また、米連邦準備理事会(FRB)が利上げに踏み切る時期についても調査しました。現状、9月利上げが36%を占める一方、12月利上げが44%を占めています。年初から同様の調査を実施してきましたが、6月が有望視されていたのが、徐々に9月に後ずれし、今回はさらに12月を見込む回答が9月を上回ってきました。

ギリシャ問題の混迷、中国の株価急落など、グローバルで悪材料が浮上しており、それが米国経済にどのような影響を及ぼすのか注視されるところです。

ドル円予想の定点調査…円安期待一服、外貨運用も慎重姿勢に

毎月、定点調査している為替相場見通しによると、円安・ドル高の勢いが鈍りそうです。金融機関の外為関連業務に従事している人の回答を見ると、7月末の相場予想は単純平均で1ドル=122円07銭となり、前回調査の124円00銭に比べると円高方向に修正されました。3か月後が123円18銭、6か月後は124円41銭という予想になっています。

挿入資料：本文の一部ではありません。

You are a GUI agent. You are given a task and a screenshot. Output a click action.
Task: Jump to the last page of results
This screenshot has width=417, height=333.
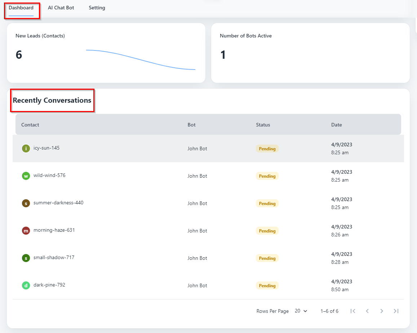(x=396, y=311)
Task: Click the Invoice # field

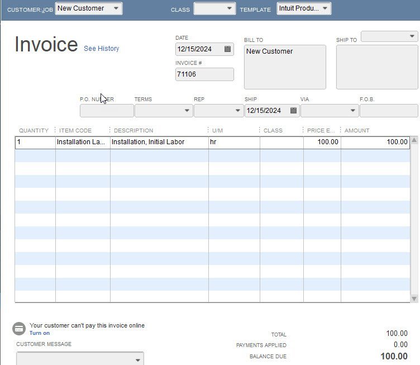Action: click(x=204, y=74)
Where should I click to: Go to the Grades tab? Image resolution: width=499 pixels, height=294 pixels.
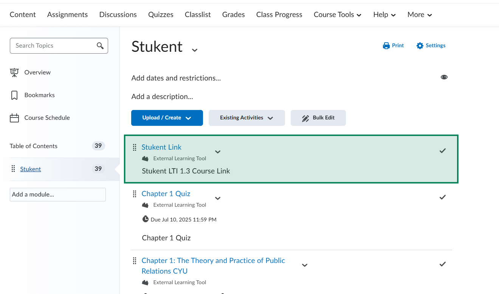tap(233, 15)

今後のドルの動きを見るうえで、マーケット関係者が注目しているドル高要因は引き続き「金利/金融政策」です。円の変動要因では「景気変動」の注目度が上昇する一方、「物価動向」の注目度は低下。ユーロについては、ギリシャ問題の行方が注目されていることもあり、「政治/外交」の注目度が、前月に比べて大幅に上昇しています。

現在、運用しているファンドの外貨建て資産について、当面どのような運用スタンスで臨むのかを聞いたところ、これまで0%回答が続いていた「アンダーウエート」(基準より少ない)とする回答比が31%に急上昇しています。「オーバーウエート」(基準より多い)の回答が今月は大幅に低下(50%→31%)し、、「ニュートラル」(中立)とする回答も前月の50%から38%に低下しました。